Agung Laksono: ARB Hanya Menang Beberapa Menit di PTUN

Agung Laksono: ARB Hanya Menang Beberapa Menit di PTUN

M Iqbal - detikNews
Selasa, 19 Mei 2015 21:19 WIB
Agung Laksono: ARB Hanya Menang Beberapa Menit di PTUN
Jakarta - Masalah hukum Partai Golkar yang baru diputuskan dalam sidang Pengadilan Tata Usaha Negara (PTUN)‎, menjadi pembahasan dalam Rapimnas Golkar kubu Munas Ancol. Ketua umum Agung Laksono, mengatakan putusan PTUN hanya berlaku beberapa menit.


"Kalau ada yang menyatakan kubu ARB menang, itu hanya menang beberapa menit karena setelah dinyatakan, kita banding. Ada akta bandingnya. Maka keputusan (PTUN) itu tidak berlaku, tunggu inkrah," ‎kata Agung Laksono dalam Rapimnas di DPP Golkar, Jl Anggrek Neli Murni, Slipi, Jakbar, Selasa (19/5/2015).

Agung memaparkan beberapa alasan ‎pihaknya mengajukan banding atas PTUN yang membatalkan SK Kemenkumham tersebut. Di antaranya keputusan 'menghidupkan kembali' kepengurusan hasil Munas Riau 2009, padahal sudah 'dimatikan' oleh Munas dan SK Menkum HAM.
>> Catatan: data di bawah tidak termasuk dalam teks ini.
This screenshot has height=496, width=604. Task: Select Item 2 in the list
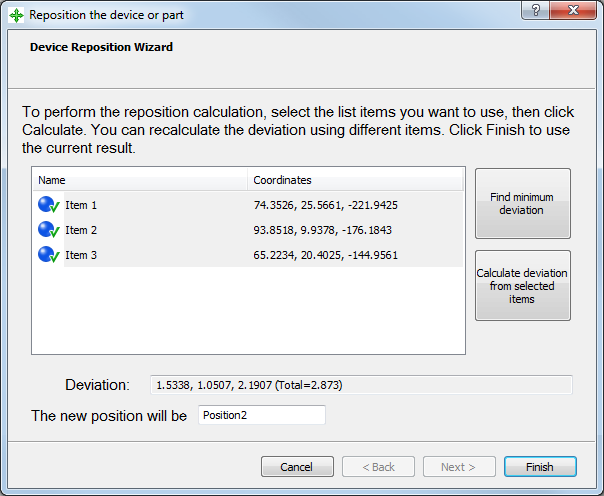[x=82, y=230]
"Kedua, majelis hakim memberi pertimbangan tentang Pilkada, padahal tidak ada di antara penggugat kelompok Bali dan tergugat kemenkumham bicara Pilkada. Jadi ini lampaui dari apa yang diminta," ujarnya.

Alasan ketiga, karena majelis hakim mengesampingkan penjelasan Ketua Mahkamah Partai Golkar Prof Muladi yang menyatakan 'tidak benar tidak ada putusan dalam MPG'.

"Majelis dalam pertimbangan tidak indahkan kesaksian ahli yang bersaksi, terutama saksi ahli yang diminta tergugat dan penggugat intervensi," lanjut Agung soal alasan berikutnya.

Kemudian, majelis hakim menyatakan masih ada perselisihan antara ARB dan AL saat menkumham terbitkan SK tersebut. Menurut Agung, berlandaskan UU Parpol justru melalui mekanisme partai perselisihan itu diselesaikan. Atas dasar itu itu menkumham terbitkan SK pengesahan termasuk akomodasi kubu Bali.

‎"Atas pertimbangan itu kami akan banding hingga tingkat MA untuk cari keadilan dan kebenaran berdasarkan UU. Kami juga minta agar waktunya dipercepat," ucap mantan Menkokesra itu‎.